The President of the United States, Donald Trump made a suggestion for the political scenario in Britain and said on November 3 that British Prime Minister Boris Johnson and the Brexit Party leader Nigel Farge should come together in order to protect the trade interests of the country. When asked by the reporters which UK leader did he support, President Trump said that 'I like them both'. According to the US President, both UK politicians should work in synergy for the expansion of US-UK trade after Britain leaves the European Union.
Nigel Farge not only retweeted President Trump's interview with the reporters explaining the trade constraints with Britain after it is no longer the part of the European Union but also said that PM Johnson's deal is 'not Brexit' and also that it 'does not get Brexit done'. Donald Trump said that the 'biggest economy in the world' US will be prohibited from doing trade with the UK which will be less beneficial for Britain as both countries can do much more business as opposed to the 27-nation-bloc. The US leader believes that since both UK lawmakers are his friends, they will definitely come up with a solution, 'its a possibility'.
President Trump just reiterated his concerns that @BorisJohnson’s new EU treaty stops us striking a trade deal with America.— Nigel Farage (@Nigel_Farage) November 3, 2019
His deal is not Brexit and it does not get Brexit done. pic.twitter.com/s3J7lCPsuj
The United Kingdom House of Commons approved Prime Minister Boris Johnson's request for an early parliamentary General Election on October 29. The UK lawmakers voted 438 to 20 to pass the bill to the House of Lords and conduct elections on December 12 which will also decide the future of Britain's divorce from the European Union.

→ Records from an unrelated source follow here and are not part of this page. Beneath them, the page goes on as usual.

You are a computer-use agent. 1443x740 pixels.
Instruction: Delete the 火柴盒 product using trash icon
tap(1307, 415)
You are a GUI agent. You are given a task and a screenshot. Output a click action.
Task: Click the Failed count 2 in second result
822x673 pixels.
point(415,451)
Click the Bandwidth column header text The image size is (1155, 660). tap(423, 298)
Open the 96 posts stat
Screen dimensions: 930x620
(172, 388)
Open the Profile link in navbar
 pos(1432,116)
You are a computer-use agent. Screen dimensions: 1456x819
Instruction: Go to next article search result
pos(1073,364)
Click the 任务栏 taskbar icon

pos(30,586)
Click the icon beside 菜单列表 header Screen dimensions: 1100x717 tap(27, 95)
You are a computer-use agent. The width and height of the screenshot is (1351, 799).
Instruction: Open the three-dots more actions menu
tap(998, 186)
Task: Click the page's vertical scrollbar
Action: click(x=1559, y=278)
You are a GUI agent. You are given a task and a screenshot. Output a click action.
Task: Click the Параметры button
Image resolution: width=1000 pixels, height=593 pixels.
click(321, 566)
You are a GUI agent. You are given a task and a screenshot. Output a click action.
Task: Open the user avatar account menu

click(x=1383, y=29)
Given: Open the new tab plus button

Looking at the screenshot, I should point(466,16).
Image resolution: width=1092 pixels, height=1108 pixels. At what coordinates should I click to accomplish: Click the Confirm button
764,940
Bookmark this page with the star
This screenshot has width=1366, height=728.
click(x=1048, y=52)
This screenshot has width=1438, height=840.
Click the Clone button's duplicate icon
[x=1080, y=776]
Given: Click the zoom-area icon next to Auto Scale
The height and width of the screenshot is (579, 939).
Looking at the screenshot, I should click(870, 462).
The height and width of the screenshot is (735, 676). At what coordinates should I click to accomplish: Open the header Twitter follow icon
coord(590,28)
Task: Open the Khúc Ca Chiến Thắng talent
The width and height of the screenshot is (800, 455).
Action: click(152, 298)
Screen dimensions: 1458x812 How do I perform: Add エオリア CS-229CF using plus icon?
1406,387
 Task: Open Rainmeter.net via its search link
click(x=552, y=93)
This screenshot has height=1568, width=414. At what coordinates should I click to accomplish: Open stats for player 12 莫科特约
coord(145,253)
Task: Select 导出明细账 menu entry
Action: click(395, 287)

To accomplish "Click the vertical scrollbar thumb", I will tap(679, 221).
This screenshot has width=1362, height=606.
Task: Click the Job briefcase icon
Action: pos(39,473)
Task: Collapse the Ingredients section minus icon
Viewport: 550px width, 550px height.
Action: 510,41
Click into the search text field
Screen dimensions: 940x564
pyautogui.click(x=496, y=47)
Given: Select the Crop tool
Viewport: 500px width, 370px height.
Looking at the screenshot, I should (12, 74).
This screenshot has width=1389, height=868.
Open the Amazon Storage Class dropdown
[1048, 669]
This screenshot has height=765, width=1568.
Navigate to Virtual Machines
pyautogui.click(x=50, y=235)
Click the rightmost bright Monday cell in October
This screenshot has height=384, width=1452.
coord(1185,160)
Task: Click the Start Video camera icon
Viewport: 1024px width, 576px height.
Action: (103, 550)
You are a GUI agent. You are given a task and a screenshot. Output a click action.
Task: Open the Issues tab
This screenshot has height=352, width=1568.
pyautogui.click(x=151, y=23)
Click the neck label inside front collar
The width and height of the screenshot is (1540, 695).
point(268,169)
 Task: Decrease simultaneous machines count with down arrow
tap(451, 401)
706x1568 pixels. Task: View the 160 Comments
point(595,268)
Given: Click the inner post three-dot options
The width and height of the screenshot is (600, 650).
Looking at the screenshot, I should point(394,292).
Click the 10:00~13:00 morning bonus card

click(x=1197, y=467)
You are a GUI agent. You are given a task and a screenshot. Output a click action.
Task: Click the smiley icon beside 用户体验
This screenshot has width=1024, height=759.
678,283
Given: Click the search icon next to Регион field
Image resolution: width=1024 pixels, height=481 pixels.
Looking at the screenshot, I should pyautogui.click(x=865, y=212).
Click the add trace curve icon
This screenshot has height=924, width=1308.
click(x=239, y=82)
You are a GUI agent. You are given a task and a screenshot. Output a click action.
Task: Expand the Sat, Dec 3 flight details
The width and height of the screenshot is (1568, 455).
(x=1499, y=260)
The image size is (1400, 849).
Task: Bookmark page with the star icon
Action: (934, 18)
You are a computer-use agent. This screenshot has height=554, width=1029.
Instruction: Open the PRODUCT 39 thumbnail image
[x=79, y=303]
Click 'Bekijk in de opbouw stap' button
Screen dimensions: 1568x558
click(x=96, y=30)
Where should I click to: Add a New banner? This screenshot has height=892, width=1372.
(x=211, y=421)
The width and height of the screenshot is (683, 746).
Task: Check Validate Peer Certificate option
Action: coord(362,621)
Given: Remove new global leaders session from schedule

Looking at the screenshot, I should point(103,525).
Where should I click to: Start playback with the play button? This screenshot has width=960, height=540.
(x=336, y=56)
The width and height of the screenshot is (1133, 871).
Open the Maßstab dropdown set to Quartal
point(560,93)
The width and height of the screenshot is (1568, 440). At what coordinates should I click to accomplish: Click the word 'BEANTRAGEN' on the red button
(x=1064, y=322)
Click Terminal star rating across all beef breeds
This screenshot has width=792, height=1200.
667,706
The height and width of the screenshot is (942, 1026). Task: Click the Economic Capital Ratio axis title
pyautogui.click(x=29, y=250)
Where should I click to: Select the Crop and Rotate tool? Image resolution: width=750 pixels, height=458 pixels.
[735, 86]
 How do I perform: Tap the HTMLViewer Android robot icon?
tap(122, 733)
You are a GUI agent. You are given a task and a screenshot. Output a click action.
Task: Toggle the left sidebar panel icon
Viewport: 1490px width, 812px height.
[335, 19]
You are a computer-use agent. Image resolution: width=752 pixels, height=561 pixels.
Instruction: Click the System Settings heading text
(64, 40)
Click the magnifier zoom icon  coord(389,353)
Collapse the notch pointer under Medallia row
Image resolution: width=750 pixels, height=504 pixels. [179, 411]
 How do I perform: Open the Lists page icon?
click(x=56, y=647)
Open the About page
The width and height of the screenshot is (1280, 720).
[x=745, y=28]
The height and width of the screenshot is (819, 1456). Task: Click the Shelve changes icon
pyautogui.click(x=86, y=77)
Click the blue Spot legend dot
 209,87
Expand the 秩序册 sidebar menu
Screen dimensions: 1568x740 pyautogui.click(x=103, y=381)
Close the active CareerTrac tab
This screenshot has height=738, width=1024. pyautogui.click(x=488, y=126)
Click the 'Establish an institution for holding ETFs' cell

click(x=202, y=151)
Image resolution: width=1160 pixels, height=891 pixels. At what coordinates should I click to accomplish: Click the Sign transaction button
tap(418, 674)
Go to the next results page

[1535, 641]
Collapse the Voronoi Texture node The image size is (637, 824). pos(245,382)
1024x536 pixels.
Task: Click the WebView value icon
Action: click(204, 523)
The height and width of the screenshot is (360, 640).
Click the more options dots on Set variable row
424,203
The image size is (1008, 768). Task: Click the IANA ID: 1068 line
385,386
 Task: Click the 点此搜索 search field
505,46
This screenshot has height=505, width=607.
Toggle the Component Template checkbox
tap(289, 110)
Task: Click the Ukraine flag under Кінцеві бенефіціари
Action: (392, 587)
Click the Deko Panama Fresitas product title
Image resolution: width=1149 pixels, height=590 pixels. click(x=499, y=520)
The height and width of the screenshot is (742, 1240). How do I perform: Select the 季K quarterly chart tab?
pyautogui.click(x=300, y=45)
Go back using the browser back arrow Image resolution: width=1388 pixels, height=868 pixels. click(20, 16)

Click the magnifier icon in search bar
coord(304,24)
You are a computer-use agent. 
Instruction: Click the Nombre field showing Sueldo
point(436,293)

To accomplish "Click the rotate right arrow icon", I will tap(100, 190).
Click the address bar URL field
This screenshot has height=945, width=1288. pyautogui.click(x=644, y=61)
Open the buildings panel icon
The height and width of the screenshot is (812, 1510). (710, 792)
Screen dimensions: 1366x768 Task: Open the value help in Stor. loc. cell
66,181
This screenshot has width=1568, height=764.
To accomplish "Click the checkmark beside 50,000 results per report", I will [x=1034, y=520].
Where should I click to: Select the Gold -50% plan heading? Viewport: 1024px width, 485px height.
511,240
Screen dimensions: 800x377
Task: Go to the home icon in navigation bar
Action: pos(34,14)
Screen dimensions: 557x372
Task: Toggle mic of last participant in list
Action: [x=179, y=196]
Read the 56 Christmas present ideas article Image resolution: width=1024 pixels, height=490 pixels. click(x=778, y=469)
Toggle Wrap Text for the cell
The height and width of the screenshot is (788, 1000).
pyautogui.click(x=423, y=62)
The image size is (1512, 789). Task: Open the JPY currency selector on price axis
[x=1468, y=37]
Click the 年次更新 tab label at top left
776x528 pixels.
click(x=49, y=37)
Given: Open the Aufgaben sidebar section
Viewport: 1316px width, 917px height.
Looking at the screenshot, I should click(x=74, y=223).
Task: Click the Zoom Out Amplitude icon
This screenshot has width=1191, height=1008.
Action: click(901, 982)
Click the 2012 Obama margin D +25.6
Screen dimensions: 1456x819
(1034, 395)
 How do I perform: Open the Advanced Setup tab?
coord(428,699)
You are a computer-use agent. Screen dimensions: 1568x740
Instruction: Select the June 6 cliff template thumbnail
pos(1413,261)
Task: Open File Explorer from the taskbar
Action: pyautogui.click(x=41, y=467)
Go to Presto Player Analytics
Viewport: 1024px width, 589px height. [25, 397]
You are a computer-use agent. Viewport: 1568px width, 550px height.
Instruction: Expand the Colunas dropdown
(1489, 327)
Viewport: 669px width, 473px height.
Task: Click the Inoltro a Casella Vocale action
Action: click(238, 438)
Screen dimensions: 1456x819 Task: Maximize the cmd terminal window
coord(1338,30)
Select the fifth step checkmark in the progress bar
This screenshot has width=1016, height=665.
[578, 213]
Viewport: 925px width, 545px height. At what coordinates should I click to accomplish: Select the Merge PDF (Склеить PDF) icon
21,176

Earlier this week, PM Johnson had threatened the MPs to pull the European Union Withdrawl Bill entirely and call for elections after the British Parliament rejected his fast track timetable to make Brexit happen on October 31. The UK leader believes that 'it is time to break the Brexit deadlock' and said that the current Parliament has failed to make Brexit happen, therefore there is a requirement for a 'new one' to get Britain back on the journey to a 'brighter future'.